The coordination bond between the coordinating functional group and the metal ion (B) in the first embodiment is a kind of dynamic bond. When the resin matrix constituting the molded product has a dynamic bond, the molded product changes from the first state to the second state when a stimulus according to the type of dynamic bond is applied, and the stimulus is removed. In this case, the molded product can change from the second state to the first state. In order for the molded body to have a sufficiently high storage elastic modulus in the first state and the molded body to have a sufficiently low storage elastic modulus in the second state, the number density of dynamic bonds in the molded body is required. It is preferred that it is high and the dynamic bonds are dispersed throughout the part.

The glossiness of the molded product according to the second embodiment may be 10 GU or more and 1000 GU or less at an incident angle of 60 °. When the glossiness of the molded body is 10 GU or more and 1000 GU or less at an incident angle of 60 °, the scratches are particularly noticeable when the molded body is scratched, but as described above, the scratches are repaired even if the molded body is scratched. Because it is easy, the appearance of the molded product is easily maintained.

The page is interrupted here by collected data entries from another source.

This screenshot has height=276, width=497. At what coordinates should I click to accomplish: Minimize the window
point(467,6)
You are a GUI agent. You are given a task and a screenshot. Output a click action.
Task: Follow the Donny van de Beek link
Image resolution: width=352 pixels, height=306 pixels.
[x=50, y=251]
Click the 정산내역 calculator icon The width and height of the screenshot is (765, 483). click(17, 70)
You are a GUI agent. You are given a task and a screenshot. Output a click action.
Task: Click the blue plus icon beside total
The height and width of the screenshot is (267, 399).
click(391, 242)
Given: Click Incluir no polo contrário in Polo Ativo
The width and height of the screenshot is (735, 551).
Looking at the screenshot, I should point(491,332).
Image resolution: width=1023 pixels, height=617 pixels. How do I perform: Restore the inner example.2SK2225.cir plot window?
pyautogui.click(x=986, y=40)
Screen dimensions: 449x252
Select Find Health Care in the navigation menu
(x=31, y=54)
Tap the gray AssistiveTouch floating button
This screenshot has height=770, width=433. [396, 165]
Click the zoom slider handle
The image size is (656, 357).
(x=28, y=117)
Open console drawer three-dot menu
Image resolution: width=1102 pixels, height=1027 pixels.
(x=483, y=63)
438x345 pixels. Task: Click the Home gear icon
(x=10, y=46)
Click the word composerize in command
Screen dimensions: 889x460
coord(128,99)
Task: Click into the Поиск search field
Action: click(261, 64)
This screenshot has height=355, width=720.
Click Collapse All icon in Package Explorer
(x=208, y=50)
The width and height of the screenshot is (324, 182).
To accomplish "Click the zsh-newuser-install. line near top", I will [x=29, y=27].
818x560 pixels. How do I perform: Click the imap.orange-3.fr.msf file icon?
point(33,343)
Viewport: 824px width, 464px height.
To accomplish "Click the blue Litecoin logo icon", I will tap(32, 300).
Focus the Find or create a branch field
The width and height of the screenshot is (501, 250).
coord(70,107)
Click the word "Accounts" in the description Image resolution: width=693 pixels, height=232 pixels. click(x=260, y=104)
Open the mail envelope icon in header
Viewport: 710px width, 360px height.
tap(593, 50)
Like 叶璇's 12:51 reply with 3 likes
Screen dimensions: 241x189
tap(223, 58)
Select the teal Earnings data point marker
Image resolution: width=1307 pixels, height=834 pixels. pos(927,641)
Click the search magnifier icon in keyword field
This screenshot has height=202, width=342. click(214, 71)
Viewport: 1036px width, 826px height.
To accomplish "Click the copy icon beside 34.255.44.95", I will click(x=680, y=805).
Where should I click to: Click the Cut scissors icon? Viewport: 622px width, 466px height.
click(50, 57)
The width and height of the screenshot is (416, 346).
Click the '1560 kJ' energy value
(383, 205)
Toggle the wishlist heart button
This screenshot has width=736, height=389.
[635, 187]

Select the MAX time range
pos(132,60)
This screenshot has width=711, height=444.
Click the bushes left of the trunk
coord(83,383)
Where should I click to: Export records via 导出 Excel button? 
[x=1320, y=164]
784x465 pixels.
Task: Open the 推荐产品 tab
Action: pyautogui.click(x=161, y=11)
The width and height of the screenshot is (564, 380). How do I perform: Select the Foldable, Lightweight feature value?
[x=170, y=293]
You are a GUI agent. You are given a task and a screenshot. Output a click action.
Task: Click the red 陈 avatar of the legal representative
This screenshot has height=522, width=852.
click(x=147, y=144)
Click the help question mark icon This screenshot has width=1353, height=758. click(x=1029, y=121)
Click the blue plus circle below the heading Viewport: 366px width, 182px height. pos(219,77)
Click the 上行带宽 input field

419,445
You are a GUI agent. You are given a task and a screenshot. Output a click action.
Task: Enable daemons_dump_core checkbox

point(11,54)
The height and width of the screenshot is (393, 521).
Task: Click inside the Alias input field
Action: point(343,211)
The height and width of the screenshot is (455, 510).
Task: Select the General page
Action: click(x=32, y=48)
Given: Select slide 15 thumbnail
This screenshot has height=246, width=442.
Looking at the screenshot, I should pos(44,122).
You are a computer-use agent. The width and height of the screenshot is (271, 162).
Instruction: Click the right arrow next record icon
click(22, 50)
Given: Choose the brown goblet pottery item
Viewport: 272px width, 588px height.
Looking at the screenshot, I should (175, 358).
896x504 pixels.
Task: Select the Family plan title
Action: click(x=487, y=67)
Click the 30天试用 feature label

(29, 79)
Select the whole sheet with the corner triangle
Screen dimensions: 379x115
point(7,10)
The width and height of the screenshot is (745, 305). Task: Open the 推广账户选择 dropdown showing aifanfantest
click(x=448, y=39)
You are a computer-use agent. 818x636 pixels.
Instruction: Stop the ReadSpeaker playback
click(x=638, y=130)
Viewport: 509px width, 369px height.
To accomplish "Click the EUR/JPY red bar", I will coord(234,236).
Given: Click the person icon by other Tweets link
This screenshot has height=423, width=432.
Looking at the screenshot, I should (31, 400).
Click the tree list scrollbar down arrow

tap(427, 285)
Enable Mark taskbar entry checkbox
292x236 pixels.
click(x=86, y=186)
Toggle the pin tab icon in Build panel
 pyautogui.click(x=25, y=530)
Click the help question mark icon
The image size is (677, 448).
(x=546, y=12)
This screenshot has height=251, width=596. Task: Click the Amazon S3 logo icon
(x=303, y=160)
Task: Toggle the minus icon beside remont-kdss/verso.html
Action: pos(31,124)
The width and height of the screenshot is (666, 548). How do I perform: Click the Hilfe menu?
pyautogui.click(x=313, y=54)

The blackness of the molded product produced from the composition (X) may be CIELAB and L ^* may be 0 or more and 20 or less. Even when the blackness of the molded body is CIELAB and L ^* is 0 or more and 20 or less, the scratches are particularly noticeable when the molded body is scratched, but as described above, the scratches are repaired even if the molded body is scratched. Because it is easy to be formed, the appearance of the molded product is easily maintained. In order to adjust the blackness of the molded product, the molded product may contain a black coloring material. The black colorant may be, for example, the same as that previously described for the first embodiment.

The glossiness and color that the molded product according to the second embodiment can have are not limited to the above, and the molded product may have an appropriate glossiness and an appropriate color.

The composite member according to the third embodiment of the present disclosure will be described.

The composite member includes a black member and a molded body that covers the black member. The molded product is a molded product produced from the composition (X) according to the first embodiment, or a molded product according to the second embodiment. The composite member is configured so that the observer can visually recognize the color of the black member through the molded body.

Specifically, for example, the molded product has light transmission. Further, in the composite member, the black member and the molded body may or may not be in direct contact with each other. When the black member and the molded body are not in direct contact with each other, at least one of the gap and the light-transmitting member is interposed between the black member and the molded body, whereby the observer However, it is preferable that the color of the black member can be visually recognized through the molded body.

According to the third embodiment, when the observer can visually recognize the color of the black member through the molded body, the scratches are particularly noticeable when the molded body is scratched, but as described above, the molded body is scratched. Since it is easy to repair even if it is attached, it is easy to maintain a good appearance of the composite member.

The molded product made from the composition (X) according to the first embodiment, the molded product according to the second embodiment, and the composite member according to the third embodiment can be applied to various uses. For example, they may be applied to products such as building materials, automotive parts, electrical product housings, space parts and the like. In this case, even if the product is scratched, it can be easily repaired. Building materials may include residential interior members such as flooring and water-related members.

Hereinafter, specific examples of the embodiments according to the present disclosure will be described. The embodiments according to the present disclosure are not limited to the following examples.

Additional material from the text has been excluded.